# Turtle Rescue in CT?



## mel2626 (Sep 28, 2009)

Hi Everyone,

I'm a bit off-topic here but a friend just asked me for help.

She lives in Connecticut and she has 2 red-eared sliders (one male one female) that she's thinking of re-homing/giving to a rescue. 
Her family is in a bit of a financial stand-still: She's just graduated and currently looking for work and will probably have to move back in with her parents because she's having a hard time and her mother just found out has one week left of her job before being laid off.
She is a huge animal lover but doesn't think she'll be able to keep them. She asked me for help because she knows that I rescue hedgies and that I know others who rescue.

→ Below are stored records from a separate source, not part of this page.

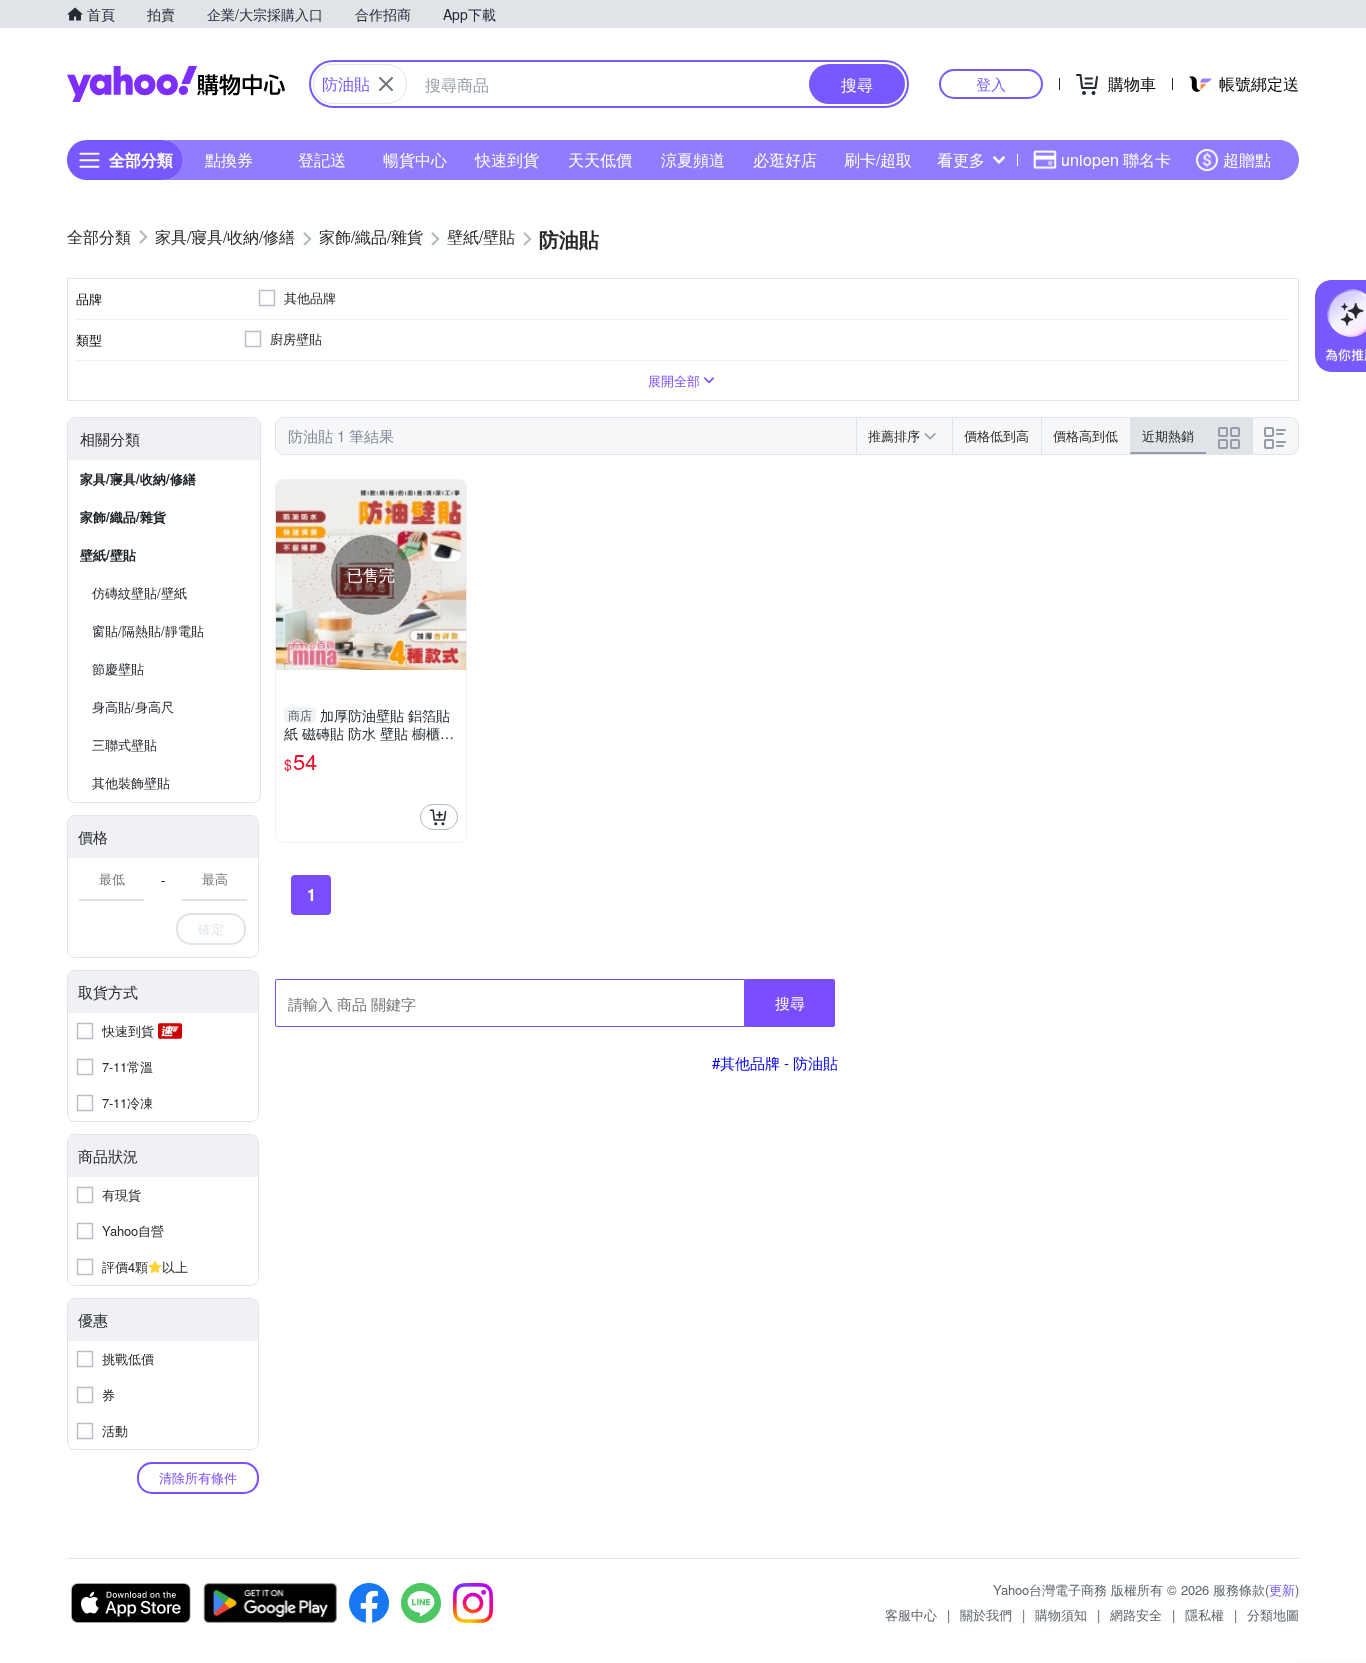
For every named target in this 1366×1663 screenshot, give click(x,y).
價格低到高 (996, 435)
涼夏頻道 (693, 159)
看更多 (961, 159)
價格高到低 (1085, 435)
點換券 (229, 159)
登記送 (322, 159)
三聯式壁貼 (124, 744)
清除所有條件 (198, 1477)
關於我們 (986, 1614)
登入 (991, 83)
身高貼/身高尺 (133, 706)
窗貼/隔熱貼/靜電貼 (148, 630)
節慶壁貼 (118, 668)
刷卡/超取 (878, 159)
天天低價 (600, 159)
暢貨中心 (415, 159)
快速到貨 (507, 159)
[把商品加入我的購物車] (439, 817)
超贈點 (1247, 159)
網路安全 (1136, 1614)
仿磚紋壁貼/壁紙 (139, 592)
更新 (1282, 1589)
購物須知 (1061, 1614)
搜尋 (790, 1002)
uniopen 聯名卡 (1116, 159)
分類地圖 (1273, 1614)
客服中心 (911, 1614)
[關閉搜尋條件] (386, 84)
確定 (211, 928)
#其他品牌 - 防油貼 (775, 1062)
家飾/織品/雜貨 (123, 516)
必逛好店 (785, 159)
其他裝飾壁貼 (131, 782)
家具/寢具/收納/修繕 (138, 478)
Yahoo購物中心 (176, 84)
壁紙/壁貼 (108, 554)
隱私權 (1204, 1614)
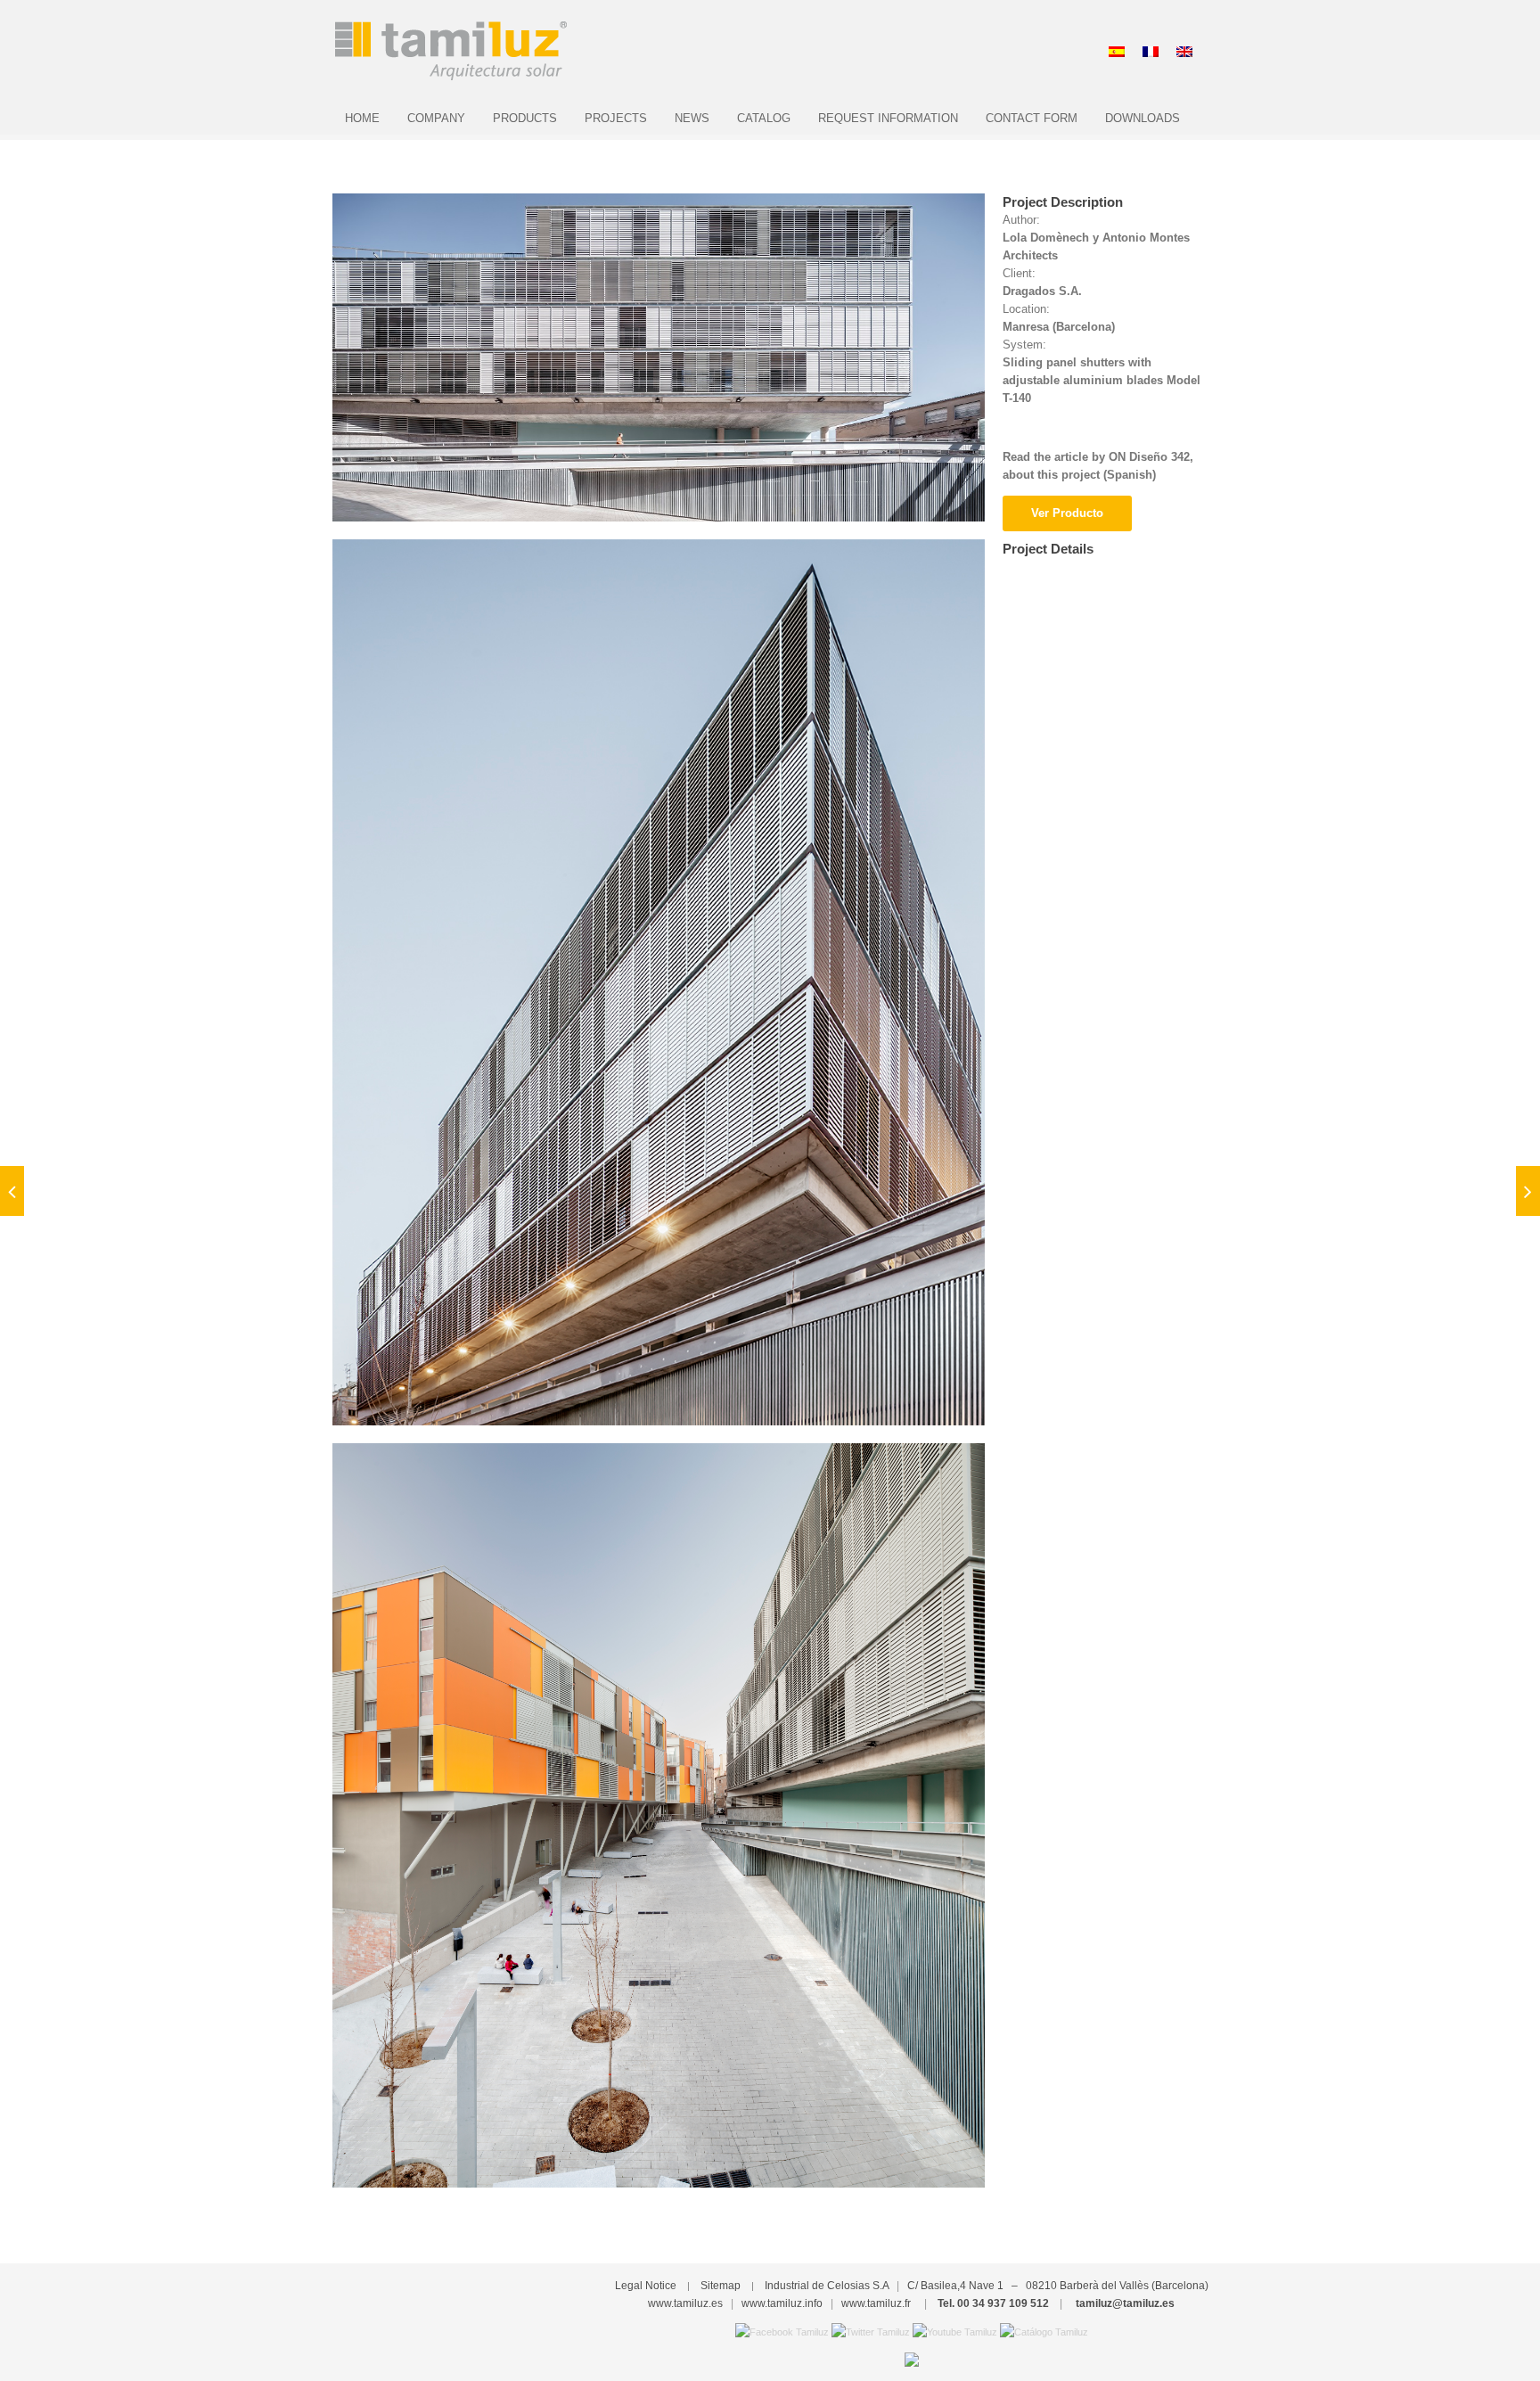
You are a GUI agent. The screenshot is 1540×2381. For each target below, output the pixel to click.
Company (436, 118)
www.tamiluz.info (782, 2303)
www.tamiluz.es (685, 2303)
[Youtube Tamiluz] (955, 2330)
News (692, 118)
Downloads (1142, 118)
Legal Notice (645, 2285)
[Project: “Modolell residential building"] (12, 1191)
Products (525, 118)
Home (362, 118)
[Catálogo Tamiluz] (1044, 2330)
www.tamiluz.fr (876, 2303)
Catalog (763, 118)
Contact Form (1031, 118)
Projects (616, 118)
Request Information (888, 118)
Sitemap (720, 2285)
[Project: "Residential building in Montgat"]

Does anyone on this board know of a turtle rescue in the Hartford area or know of anyone in that general area who may be able to help?

Please let me know.
Thanks so much!


----------



## EryBee (May 23, 2010)

My boyfriend is dying to get his hands on some red eared sliders, but we live in Wisconsin


----------



## LyzziFall (Oct 2, 2009)

Not sure if this helps, but my friend runs a turtle rescue here in central Jersey. I can get her information if you want.


----------



## mel2626 (Sep 28, 2009)

Thank you! 
She's still a bit unsure of what the future holds for her and her family but I think she's going to try keeping the turtles for now. She's going to be making a trip here after the holidays, so Lyz, I'll let you know if she still needs to re-home them at that point because she'll have to pass through Central NJ.

Thanks again!


----------